== Activity ==
Each of the lines below must be restated exactly.

== Data extracts ==

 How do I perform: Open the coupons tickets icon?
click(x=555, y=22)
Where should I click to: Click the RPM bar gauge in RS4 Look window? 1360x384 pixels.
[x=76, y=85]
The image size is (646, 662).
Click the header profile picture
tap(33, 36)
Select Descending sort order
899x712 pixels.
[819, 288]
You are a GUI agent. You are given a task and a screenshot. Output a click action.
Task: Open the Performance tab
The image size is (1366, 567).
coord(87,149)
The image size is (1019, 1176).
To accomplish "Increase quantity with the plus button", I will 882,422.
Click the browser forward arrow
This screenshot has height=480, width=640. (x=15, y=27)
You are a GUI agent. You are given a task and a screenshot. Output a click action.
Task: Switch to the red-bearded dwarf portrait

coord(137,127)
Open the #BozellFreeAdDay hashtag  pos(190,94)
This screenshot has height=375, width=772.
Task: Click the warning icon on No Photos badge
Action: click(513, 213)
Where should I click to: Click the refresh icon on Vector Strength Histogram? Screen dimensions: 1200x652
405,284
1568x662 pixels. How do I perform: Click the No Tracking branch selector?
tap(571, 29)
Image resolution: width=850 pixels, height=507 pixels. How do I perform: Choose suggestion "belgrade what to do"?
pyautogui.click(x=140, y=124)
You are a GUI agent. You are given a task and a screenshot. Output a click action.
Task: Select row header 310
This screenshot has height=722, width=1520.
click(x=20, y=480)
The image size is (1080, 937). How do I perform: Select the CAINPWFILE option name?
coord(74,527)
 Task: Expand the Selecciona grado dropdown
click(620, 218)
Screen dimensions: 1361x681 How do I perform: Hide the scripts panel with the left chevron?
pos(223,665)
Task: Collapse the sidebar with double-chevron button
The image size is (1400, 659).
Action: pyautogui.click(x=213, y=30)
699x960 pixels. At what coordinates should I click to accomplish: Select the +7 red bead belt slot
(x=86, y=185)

== Task solution ==
 How do I perform: Open the coupons tickets icon?
click(x=555, y=22)
Where should I click to: Click the RPM bar gauge in RS4 Look window? 1360x384 pixels.
[x=76, y=85]
The image size is (646, 662).
Click the header profile picture
tap(33, 36)
Select Descending sort order
899x712 pixels.
[819, 288]
You are a GUI agent. You are given a task and a screenshot. Output a click action.
Task: Open the Performance tab
The image size is (1366, 567).
coord(87,149)
The image size is (1019, 1176).
To accomplish "Increase quantity with the plus button", I will 882,422.
Click the browser forward arrow
This screenshot has height=480, width=640. (x=15, y=27)
You are a GUI agent. You are given a task and a screenshot. Output a click action.
Task: Switch to the red-bearded dwarf portrait

coord(137,127)
Open the #BozellFreeAdDay hashtag  pos(190,94)
This screenshot has height=375, width=772.
Task: Click the warning icon on No Photos badge
Action: click(513, 213)
Where should I click to: Click the refresh icon on Vector Strength Histogram? Screen dimensions: 1200x652
405,284
1568x662 pixels. How do I perform: Click the No Tracking branch selector?
tap(571, 29)
Image resolution: width=850 pixels, height=507 pixels. How do I perform: Choose suggestion "belgrade what to do"?
pyautogui.click(x=140, y=124)
You are a GUI agent. You are given a task and a screenshot. Output a click action.
Task: Select row header 310
This screenshot has height=722, width=1520.
click(x=20, y=480)
The image size is (1080, 937). How do I perform: Select the CAINPWFILE option name?
coord(74,527)
 Task: Expand the Selecciona grado dropdown
click(620, 218)
Screen dimensions: 1361x681 How do I perform: Hide the scripts panel with the left chevron?
pos(223,665)
Task: Collapse the sidebar with double-chevron button
The image size is (1400, 659).
Action: pyautogui.click(x=213, y=30)
699x960 pixels. At what coordinates should I click to accomplish: Select the +7 red bead belt slot
(x=86, y=185)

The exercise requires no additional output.